Surprise

Surprise

septembre 26, 2014 0 Par ArielLittel

Vendredi soir, 18h. J’arrive au restaurant. Habituelle analyse de la situation présente, des écueils à venir ; le nombre de réservations, les éventuels groupes, l’absence inopinée des serveurs. Sur le cahier des réservations, 20 personnes demandent la salle privatisable pour un anniversaire, dans les sous-sols du restaurant. Des annivs, l’équipe en a vu des centaines, presque un par soir. Nous pouvons chanter « joyeux anniversaire » dans toutes les langues, et depuis le bar, je suis capable de créer une ambiance tamisée en un clin d’œil. Nous avons toujours des bougies en « rab », et, blasés, évitons de nous retrouver à devoir porter le dessert à la table des célébrations.

Appelez-ça conscience professionnelle si vous le désirez : bons bougres, nous essayons toujours de célébrer ces anniversaires dans la bonne humeur, avec le sourire, une blague sympa, un shot offert. Bien que nous en ayons soupé, la pression sociale et un fond d’altruisme nous poussent à prendre ces moments avec sérieux.

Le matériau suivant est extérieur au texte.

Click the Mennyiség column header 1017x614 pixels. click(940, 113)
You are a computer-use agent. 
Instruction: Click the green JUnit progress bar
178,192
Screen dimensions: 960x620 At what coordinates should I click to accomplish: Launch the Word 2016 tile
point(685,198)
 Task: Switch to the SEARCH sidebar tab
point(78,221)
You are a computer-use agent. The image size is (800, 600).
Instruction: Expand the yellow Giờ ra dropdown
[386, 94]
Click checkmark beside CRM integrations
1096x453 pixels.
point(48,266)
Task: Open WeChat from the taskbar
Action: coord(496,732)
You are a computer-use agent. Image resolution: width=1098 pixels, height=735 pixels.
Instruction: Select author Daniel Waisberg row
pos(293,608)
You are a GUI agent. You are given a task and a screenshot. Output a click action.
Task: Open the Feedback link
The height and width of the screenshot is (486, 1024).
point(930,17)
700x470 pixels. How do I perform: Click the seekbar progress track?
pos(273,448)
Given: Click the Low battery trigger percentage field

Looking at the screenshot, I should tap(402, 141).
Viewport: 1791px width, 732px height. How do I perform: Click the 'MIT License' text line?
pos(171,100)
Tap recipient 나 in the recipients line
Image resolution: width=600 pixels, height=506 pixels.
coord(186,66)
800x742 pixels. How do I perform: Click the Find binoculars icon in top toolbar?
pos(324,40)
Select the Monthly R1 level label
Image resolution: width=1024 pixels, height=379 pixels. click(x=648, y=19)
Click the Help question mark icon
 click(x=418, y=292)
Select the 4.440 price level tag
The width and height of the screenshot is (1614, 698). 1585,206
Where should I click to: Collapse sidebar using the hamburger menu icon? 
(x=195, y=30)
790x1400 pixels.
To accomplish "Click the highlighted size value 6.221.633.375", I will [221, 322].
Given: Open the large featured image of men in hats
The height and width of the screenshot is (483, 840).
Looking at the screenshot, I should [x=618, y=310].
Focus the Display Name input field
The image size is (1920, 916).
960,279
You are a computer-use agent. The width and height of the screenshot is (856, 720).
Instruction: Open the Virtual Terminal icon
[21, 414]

Ainsi, ce soir-là, Clara réceptionna et accompagna-t-elle un à un les convives à la salle des festivités avec un honnête plaisir, un franc sourire. Jusqu’à la bourde, à l’arrivée du dernier couple. Entrent en effet dans le restaurant deux personnes, le garçon zieutant anxieusement partout. Devançant leur embarras, Clara glisse jusqu’à eux, radieuse, et leur vient en aide :

c’est pour l’anniversaire ? Vos amis vous attendent en bas ! Je crois qu’ils sont une quinzaine maintenant…

S’installe brutalement, sans demander à quiconque, un silence lourd de sens. La demoiselle semble surprise, puis éclate d’un rire bruyant, communicatif et moqueur. Le jeune homme, énervé, agacé, foudroie Clara du regard, avant d’entraîner sa moitié vers les sous-sols. Clara, reste interloquée, surprise, moi de même. Aux rires qui bien vite s’échappent du bas, une idée fait tranquillement son chemin…

oh merde Ariel, t’imagines si c’était un anniv’ surprise ?
Genre le gars s’escrime depuis trois semaines à garder le secret, et tu viens de tout faire foirer à quelques secondes de la réussite ?
– La vache ! J’ose pas descendre !

Bien obligée, Clara finit par échapper à ma vue au rythme des marches qu’elle descendait, gênée, vers les sous-sols. Peu après, une clameur de rires et de blagues sonores nous parvint, saluant l’entrée de la gaffeuse involontaire.